Common Power Grabs

A defence of Ontario’s use of the notwithstanding clause as “common good constitutionalism” is the same old tripe, under a new sauce

Over at Ius et Iustitium, Kerry Sun, Stéphane Sérafin, and Xavier Foccroulle Ménard (I shall refer to them collectively as SSM) have a new addition to the rather stale menu of notwithstanding clause apologetics: a post that attempts to justify legislative override of the Canadian Charter of Rights and Freedoms as a form of “common good constitutionalism”. SSM write

that the notwithstanding clause should be viewed as enshrining a form of coordinate interpretation. Under this approach, ideally, the invocation of s. 33 may be contemplated in those cases where a legislature seeking to advance the common good reasonably disagrees with the judicial interpretation of a rights provision

Except for the invocation of the “common good”, this is the usual fare. Legislatures are supposed to have their own views about what Charter rights mean and entail, and are justified in imposing these views on the citizens. Joanna Baron and Geoffrey Sigalet made one such argument over at Policy Options a couple of years ago (I critiqued it here), and more recently Professor Sigalet made a similar case in a National Post op-ed with Ben Woodfinden.

But the addition of the “common good constitutionalism” sauce is noteworthy.
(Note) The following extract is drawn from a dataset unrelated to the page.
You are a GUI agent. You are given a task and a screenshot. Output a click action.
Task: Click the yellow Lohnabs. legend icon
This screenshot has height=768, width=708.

So far as it is possible to define, “common good constitutionalism” is a branch of right-wing anti-liberal thought which seeks to re-establish constitutional law on foundations ostentatiously grounded in traditionalist ideology and/or medieval natural law, and thereby to make it serve the general good, as understood by its exponents. In substance, “common good constitutionalism” often amounts to a celebration of political power at the expense of the rights of minorities. In form, it distinguishes itself not only by the aforementioned ostentatious traditionalism or medievalism, but also by its a refusal to seriously engage with non-adherents to the doctrine. (Its celebrity chef, Adrian Vermeule, is notorious for blocking people who have not attacked or sometimes even interacted with him on Twitter.)
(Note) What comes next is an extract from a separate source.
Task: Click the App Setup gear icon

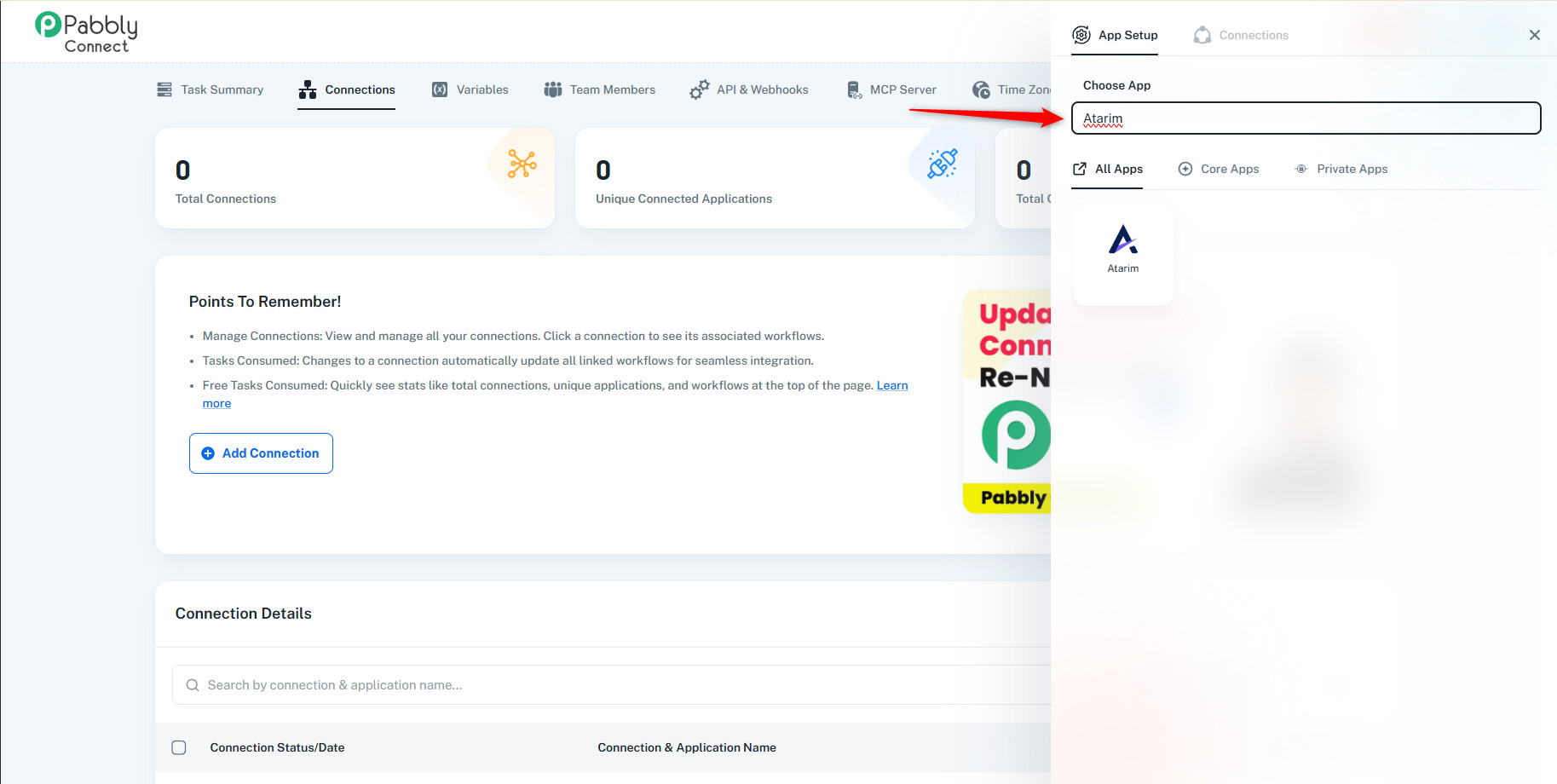Action: pyautogui.click(x=1081, y=35)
Unfortunately, these traits are all present in SSM’s post. I address a number of specific faulty arguments it makes below, but first let me note that ― remarkably for a piece of scholarly writing ― it never quotes or even cites the people it disagrees with. They are merely nameless, faceless “critics” of this or that, and the only source SSM refer to for their views is the not-at-all critical op-ed by Professor Sigalet and Mr. Woodfinden linked to above. Mr. Ménard tries to make a virtue out of this in a subsequent Twitter exchange with Emmett Macfarlane, candidly admitting that he would “rather cite jurists who share” his fundamental premises “than political scientists with whom I share piecemeal views. It makes for better scholarship”, he says. No, it doesn’t. Participants in scholarly debate should endeavour to bring their opponents’ best arguments to their audience’s attention. Those who fail to do so risk becoming propagandists, no matter how many footnotes their writings include.
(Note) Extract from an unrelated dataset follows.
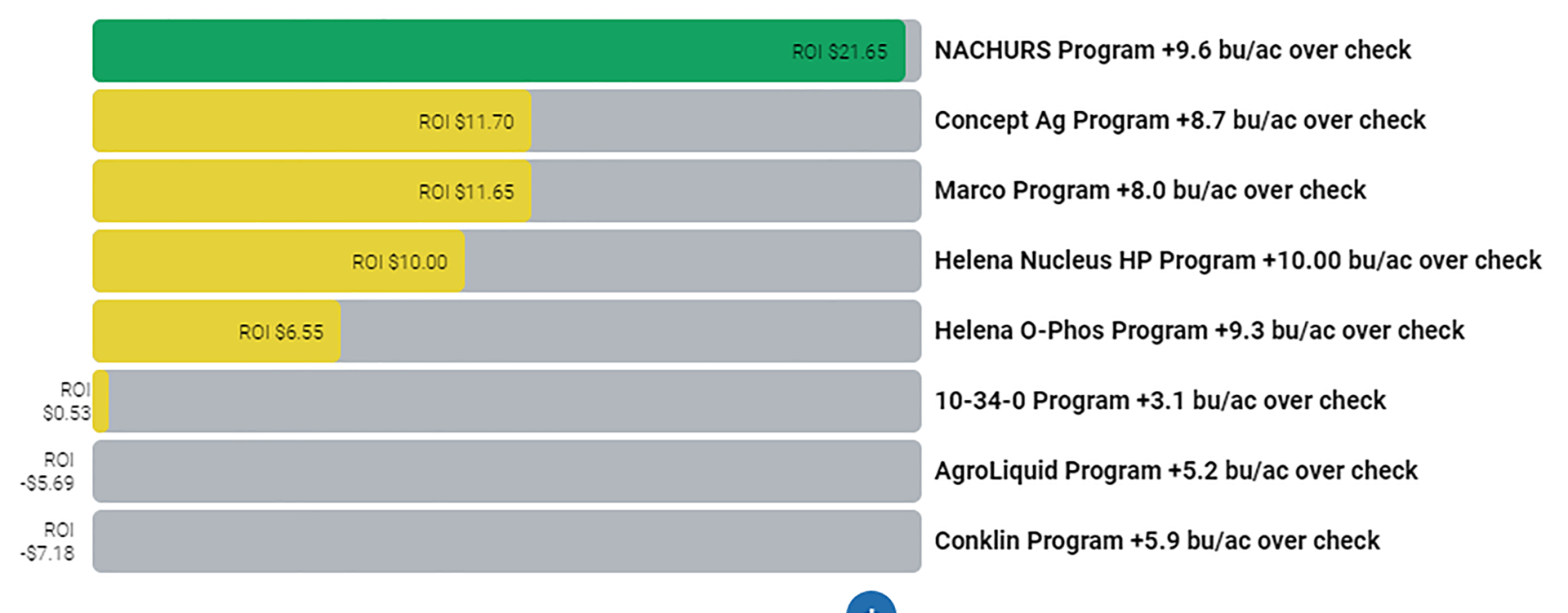Viewport: 1568px width, 613px height.
Task: Click the ROI -$5.69 value label
Action: (47, 472)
The entrée for SSM’s paean to the notwithstanding clause is the enactment by the Ontario legislature of the Protecting Elections and Defending Democracy Act, 2021, which invokes s. 33 of the Charter to override the decision of the province’s Superior Court of Justice in Working Families Ontario v Ontario, 2021 ONSC 4076. I will eventually post a detailed analysis of the Court’s decision, but as I have already noted in The Line, its conclusion is self-evidently correct. Section 1 of the Charter requires limits on the rights it guarantees to be reasonable and demonstrably justified. Yet the Ontario government simply provided no justification for extending the duration of very severe restrictions on the ability of civil society groups to engage in political advertising from six months before the start of an election campaign to a year. It own experts had previously said that the six-month period was reasonable. The law could not stand. But the legislature re-passed it in four days.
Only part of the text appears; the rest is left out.